ASSIGNMENT:
Look through the lines below, find those with the word "arrows", and copy them.

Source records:
□ □ □ □ □
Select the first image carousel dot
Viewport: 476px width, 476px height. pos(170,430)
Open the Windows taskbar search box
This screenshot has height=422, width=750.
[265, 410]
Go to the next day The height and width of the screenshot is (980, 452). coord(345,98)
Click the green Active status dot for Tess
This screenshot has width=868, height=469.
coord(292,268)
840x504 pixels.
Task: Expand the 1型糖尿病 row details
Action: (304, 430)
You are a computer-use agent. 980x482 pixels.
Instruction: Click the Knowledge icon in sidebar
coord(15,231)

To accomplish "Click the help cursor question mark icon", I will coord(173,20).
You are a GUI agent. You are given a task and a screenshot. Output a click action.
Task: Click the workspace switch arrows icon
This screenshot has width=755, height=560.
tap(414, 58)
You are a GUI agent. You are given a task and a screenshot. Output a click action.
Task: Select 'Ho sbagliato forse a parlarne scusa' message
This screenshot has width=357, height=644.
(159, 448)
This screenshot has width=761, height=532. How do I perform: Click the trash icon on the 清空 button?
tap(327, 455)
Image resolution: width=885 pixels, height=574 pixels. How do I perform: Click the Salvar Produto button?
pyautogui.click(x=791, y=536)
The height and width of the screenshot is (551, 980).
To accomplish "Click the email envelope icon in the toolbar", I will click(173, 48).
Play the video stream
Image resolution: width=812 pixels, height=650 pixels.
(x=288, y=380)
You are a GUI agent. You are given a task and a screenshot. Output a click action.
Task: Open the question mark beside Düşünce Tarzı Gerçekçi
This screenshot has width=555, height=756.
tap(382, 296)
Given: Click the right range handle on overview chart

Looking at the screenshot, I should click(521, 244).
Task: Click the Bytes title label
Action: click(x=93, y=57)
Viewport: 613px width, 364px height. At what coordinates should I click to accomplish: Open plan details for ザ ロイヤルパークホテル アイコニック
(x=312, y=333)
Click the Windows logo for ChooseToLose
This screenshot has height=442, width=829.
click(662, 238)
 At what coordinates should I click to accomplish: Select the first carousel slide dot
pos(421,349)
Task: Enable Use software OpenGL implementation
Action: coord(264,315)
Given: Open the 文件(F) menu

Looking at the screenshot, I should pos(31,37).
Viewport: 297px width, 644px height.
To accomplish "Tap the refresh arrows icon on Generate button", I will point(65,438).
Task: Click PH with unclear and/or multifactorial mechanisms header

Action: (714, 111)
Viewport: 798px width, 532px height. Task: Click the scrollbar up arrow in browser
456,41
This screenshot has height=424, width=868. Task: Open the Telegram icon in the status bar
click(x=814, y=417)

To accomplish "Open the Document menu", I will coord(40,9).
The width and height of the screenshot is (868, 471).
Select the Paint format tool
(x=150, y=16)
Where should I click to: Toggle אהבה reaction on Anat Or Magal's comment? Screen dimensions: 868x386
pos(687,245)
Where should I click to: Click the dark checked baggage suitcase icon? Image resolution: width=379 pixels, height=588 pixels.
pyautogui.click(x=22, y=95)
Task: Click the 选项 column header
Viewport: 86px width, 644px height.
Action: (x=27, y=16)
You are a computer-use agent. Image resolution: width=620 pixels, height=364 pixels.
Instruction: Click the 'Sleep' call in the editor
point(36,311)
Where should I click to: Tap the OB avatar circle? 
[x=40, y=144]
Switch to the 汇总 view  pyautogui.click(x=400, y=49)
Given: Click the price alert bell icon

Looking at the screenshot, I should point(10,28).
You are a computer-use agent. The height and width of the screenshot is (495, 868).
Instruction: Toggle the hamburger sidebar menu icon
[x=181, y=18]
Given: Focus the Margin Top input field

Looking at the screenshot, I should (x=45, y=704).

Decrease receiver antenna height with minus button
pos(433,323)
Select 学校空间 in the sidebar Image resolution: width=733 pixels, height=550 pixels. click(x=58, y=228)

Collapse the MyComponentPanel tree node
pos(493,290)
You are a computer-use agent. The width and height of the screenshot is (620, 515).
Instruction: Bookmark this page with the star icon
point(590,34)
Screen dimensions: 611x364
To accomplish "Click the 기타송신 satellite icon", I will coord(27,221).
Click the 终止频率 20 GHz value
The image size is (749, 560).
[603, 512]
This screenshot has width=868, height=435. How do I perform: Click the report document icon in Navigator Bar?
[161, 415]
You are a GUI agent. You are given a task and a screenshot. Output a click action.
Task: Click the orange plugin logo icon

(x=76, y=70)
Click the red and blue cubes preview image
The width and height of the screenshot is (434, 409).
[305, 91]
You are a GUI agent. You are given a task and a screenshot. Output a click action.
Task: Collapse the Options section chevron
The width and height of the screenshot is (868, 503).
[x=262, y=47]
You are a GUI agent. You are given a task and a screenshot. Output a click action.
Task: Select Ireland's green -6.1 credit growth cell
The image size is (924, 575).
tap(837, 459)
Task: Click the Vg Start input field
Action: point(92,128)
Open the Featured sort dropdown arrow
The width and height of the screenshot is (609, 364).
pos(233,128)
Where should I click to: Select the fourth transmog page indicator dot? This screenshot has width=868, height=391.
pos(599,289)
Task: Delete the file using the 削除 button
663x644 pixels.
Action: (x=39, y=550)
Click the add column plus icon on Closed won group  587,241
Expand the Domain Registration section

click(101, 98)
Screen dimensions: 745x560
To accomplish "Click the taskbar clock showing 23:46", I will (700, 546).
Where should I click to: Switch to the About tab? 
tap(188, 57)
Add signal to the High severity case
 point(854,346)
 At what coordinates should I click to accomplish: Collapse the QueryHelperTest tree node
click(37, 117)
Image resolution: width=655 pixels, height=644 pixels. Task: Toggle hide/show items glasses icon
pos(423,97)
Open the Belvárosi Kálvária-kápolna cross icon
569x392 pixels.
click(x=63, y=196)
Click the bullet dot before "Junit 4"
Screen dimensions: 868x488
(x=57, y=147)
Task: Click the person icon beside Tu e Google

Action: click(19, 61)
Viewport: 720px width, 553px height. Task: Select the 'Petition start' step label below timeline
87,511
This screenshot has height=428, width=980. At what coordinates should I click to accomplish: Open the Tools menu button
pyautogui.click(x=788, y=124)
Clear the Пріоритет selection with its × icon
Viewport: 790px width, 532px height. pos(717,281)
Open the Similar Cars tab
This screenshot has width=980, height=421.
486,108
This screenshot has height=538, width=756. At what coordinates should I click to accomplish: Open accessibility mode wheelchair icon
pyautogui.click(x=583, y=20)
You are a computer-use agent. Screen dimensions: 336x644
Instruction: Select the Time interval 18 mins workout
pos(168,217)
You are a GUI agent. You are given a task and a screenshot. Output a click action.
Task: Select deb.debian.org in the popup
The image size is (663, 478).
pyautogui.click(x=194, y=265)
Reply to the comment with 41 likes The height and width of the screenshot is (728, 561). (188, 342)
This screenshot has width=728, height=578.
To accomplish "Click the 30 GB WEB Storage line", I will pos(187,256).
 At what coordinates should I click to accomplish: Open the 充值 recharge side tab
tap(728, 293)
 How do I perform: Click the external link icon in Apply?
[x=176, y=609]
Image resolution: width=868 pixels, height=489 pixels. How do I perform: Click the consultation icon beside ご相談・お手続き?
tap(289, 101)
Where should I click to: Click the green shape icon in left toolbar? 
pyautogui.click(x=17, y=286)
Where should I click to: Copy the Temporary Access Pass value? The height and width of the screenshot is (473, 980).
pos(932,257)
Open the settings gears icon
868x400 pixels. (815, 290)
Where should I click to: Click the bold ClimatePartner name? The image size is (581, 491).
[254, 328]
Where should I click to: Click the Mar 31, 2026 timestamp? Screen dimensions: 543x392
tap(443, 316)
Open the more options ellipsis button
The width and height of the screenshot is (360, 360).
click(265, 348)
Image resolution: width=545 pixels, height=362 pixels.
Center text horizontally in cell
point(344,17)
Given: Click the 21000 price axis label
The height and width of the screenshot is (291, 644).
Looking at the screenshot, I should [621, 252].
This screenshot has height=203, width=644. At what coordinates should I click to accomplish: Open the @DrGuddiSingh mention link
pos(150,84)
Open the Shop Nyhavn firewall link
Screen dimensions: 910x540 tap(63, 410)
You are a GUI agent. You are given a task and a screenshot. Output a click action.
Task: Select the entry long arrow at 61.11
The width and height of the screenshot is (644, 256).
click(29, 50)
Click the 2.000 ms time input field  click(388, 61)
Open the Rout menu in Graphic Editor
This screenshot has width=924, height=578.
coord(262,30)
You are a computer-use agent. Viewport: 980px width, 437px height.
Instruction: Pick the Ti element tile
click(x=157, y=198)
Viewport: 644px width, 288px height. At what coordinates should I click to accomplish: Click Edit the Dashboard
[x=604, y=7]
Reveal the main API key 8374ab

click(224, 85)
□ □ □ □ □
THE COMPLETED TASK:
Task: Click the workspace switch arrows icon
To accomplish "Tap the refresh arrows icon on Generate button", I will point(65,438).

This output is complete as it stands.